Sebelah tangan terlipat di depan dada, sedang tangan lain menopang dagu. Braga menggunakan otak cerdasnya terlampau keras saat membaca hasil CT Scan pada layar monitor. Tepat di depannya ialah gambaran rinci dari jaringan paru-paru milik pasien yang juga adiknya.

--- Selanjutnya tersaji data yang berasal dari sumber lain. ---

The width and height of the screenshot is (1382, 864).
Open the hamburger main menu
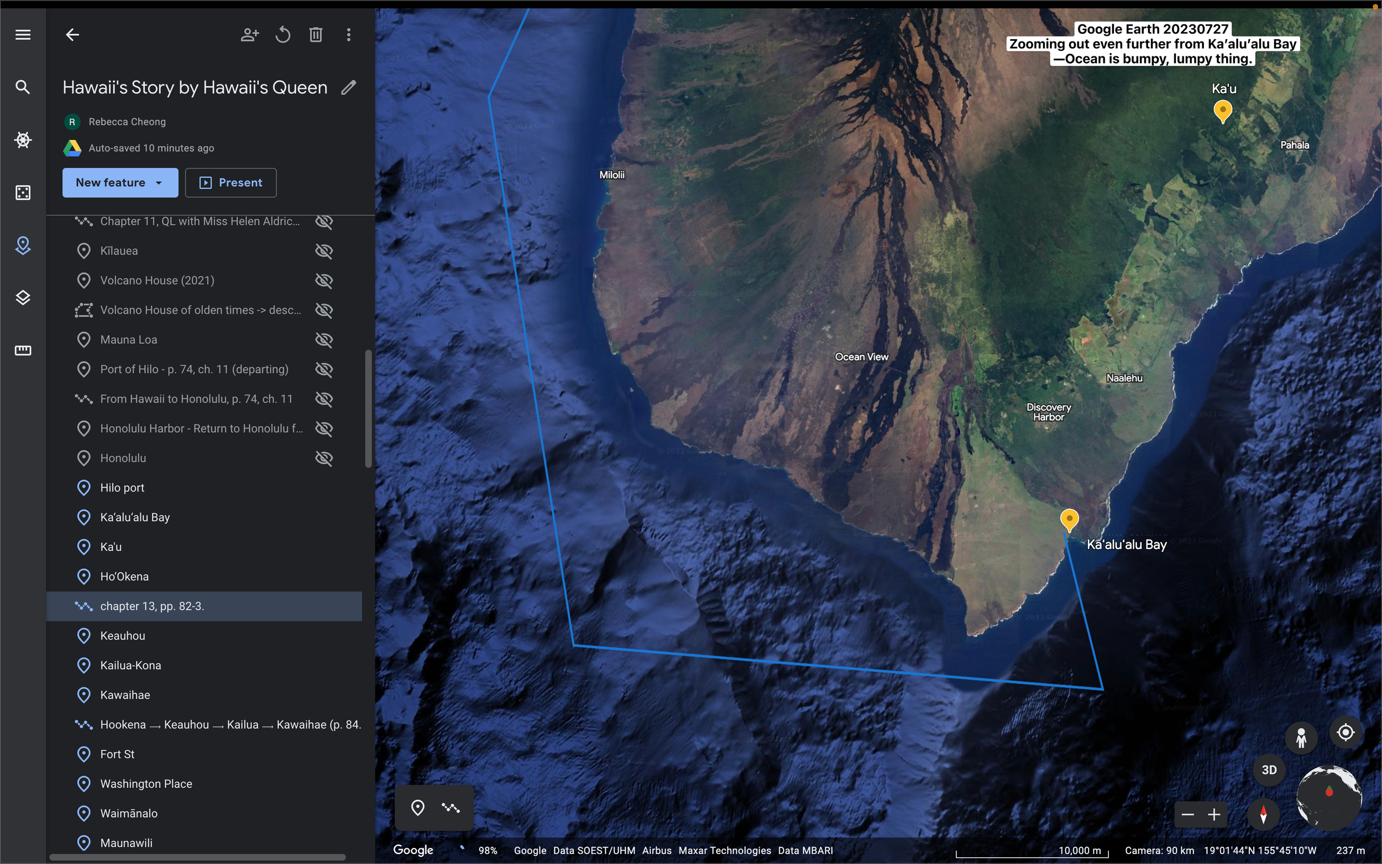[23, 35]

"Dokter Braga lihat di sini. Pada area yang lebih gelap dan kaku, pola retikularnya jelas dengan area honeycombing di lobus bawah," jelas radiolog seraya menggeser kursor menyusuri bagian yang dinilai bermasalah.
"Ini jaringan parut."
Braga tau. Braga paham. Bahkan sejak dirinya dipanggil oleh si dokter spesialis radiologi untuk secara khusus membahas hasil pemeriksaan Flo, Braga menduga terjadi hal buruk.
Keluar dari ruang interpretasi radiologi terasa menyesakkan, meski AC central dirancang untuk menjaga suhu dan kelembaban di rumah sakit besar itu. Sepuluh menit lamanya Braga berdiri, menyandar dinding samping pintu yang baru dia tutup. Lalu lalang pengunjung maupun rekan sejawat pun bagai kaset rusak; mengabur dan tak dia hiraukan.
"Flo ..."
Jeda sepersekian detik Braga gunakan untuk mengingat senyum kotak yang hari ini muncul ketika Flo bergurau dengan Gala. Tawa riangnya seolah menggema di sepanjang koridor tempat Braga bergeming.
"Gimana caranya Mas jelasin ke yang lain? Mas harus gimana, Flo?"
Kepalanya menengadah, mengawang-awang. Dia susun secara apik rangkaian kata penjelasan tentang penemuan yang baru saja dia dengar.
⭒⋆⭒⋆
"Mau yang ini, Pap."
"Border Collie?"
Flo mengangguk penuh gairah. Tak henti dia mengelus bulu lembut seekor anjing yang bergelayut di kakinya. Dari beberapa calon anjing penjaga, Flo pilih si puppy dari ras Border Collie warna hitam putih.
"Ini usianya 6 bulan. Pas dan siap untuk dilatih jadi seizure alert dog," kata pemilik shelter sekaligus ketua organisasi pelatihan anjing.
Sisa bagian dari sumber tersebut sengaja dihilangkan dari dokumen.